Several things can happen to a network everyone knows the password to or one that is completely unsecured. Some of these issues include intercept attacks such as MiTM or Man in The Middle attacks, Network Snooping, distribution of malware, or the WiFi hotspot could be rigged from the get-go. Hackers know that everyone from wealthy high-profile business travelers to students and journalists connects to public WiFI at some point. It is quite rare that someone is so careful that he or she exclusively uses their private mobile data instead of a WiFi network. The question is then, what are hackers after? As we said, most people connect to public WiFi at some point. It is sufficient for a hacker to be sitting around there incognito on a laptop and quietly intercepting people’s internet traffic. A hacker could also place a hardware module to the public router if they can find it, and reroute all of the traffic to their server at home or elsewhere. Not only that, but a hacker could intercept people’s data sitting in a place far away.
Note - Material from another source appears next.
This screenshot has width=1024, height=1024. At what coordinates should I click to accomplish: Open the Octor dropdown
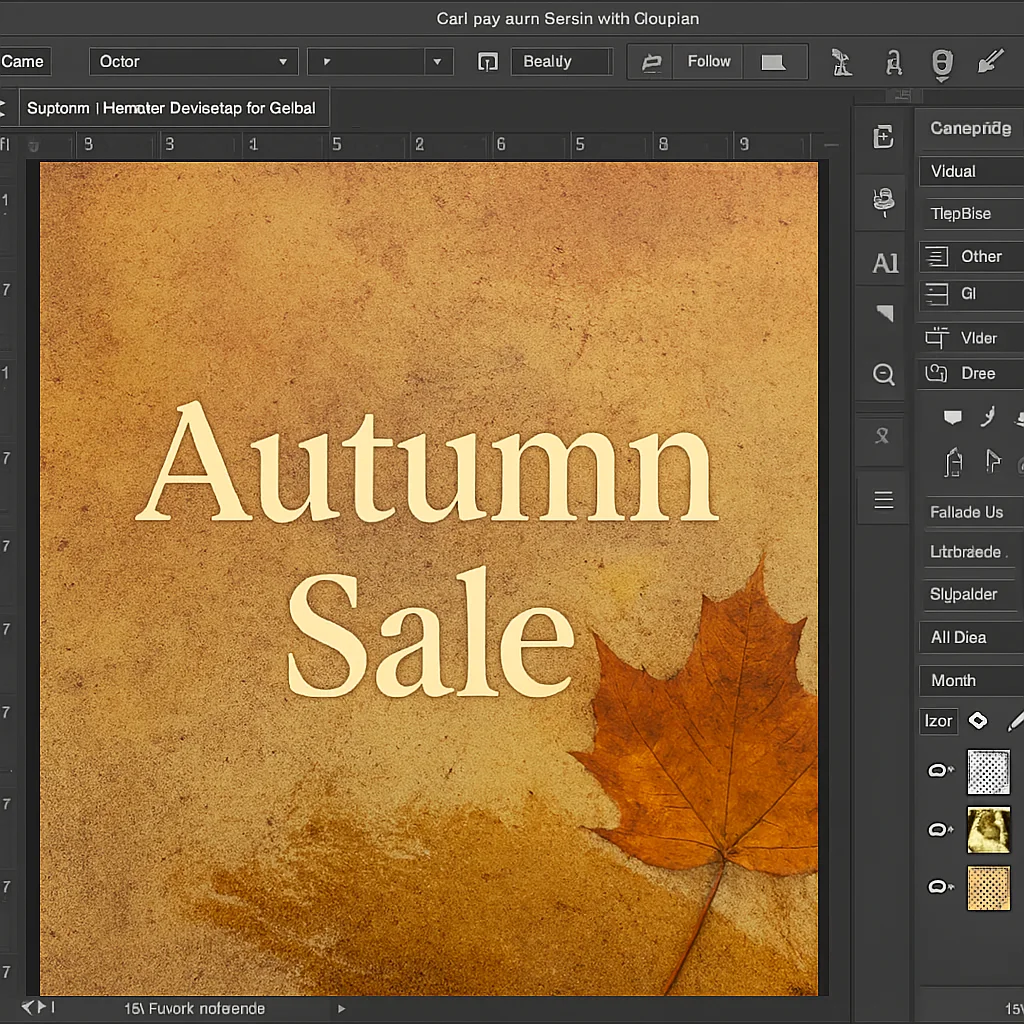coord(194,62)
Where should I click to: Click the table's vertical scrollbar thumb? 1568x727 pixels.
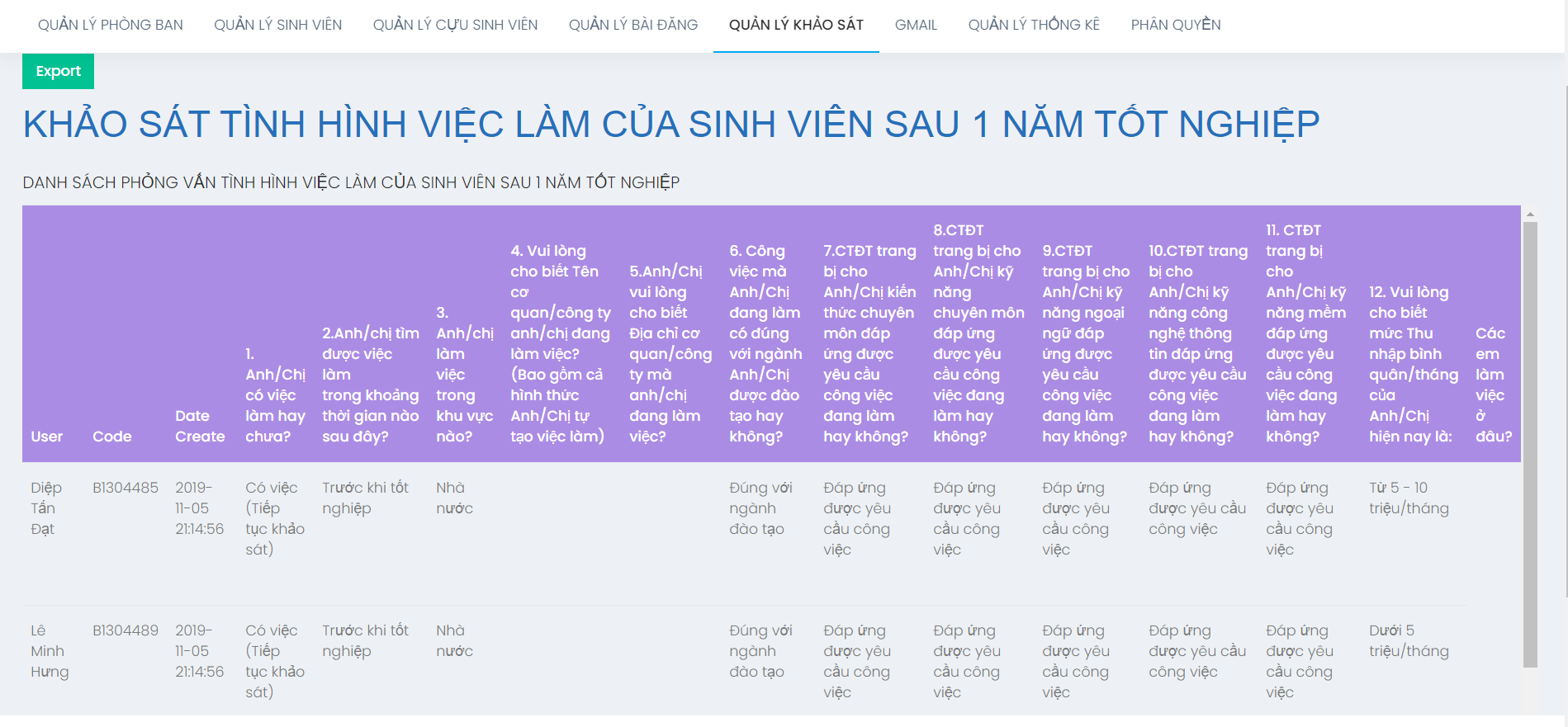1530,446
All of us conduct some form of online shopping, accessing email accounts, financial accounts, or medical accounts (to name a few) online. Imagine if someone were able to intercept your username and password to your bank account because you did not have proper internet best practices in place? Or, if someone began scamming you or stole your identity based on bits and pieces of intercepted information? This is a real cause for concern, and happens all the time, unfortunately.
How to Stay Safe on Public WiFi
To avoid someone intercepting or snooping on your internet connections while you are connected to public WiFi, the good news is that there are a few things that will shut the door on any malicious hackers trying to spy on you or sabotage you. The important thing here is to disassociate your IP address from the internet connection in question as well as obfuscate your location while remaining encrypted. This can easily be done by connecting to a premium VPN service. A VPN will cloak your device no matter what sort of internet connection you are on, and hackers will have nothing but a blank slate to look at because you are AES 256-bit encrypted with most premium VPNs. They also won’t be able to tell where you are located.
Secondly, what you could do is opt for your private mobile data when on-the-go, and apply a VPN to that as well. This both avoids the public connection and adds an extra layer of security on top of that. What is necessary for you to understand is that people are looking for easy ways to make money, most of the time. Quietly intercepting your WiFi and grabbing your bank account’s username and password is one way to do this. Sometimes, WiFi hotspots can be cloned by a hacker. This means that the moment you connect, the hacker can even gain access to your smartphone, computer, tablet, or other devices. For these reasons it is recommended that you sign up with premium VPN services such as NordVPN, Surfshark, Cyberghost, or other similar services that are trusted, verified, and do not log data. Do not forget to activate your killswitch mechanism found in the VPN app’s settings that will cut your internet connection if it disconnects from the VPN server.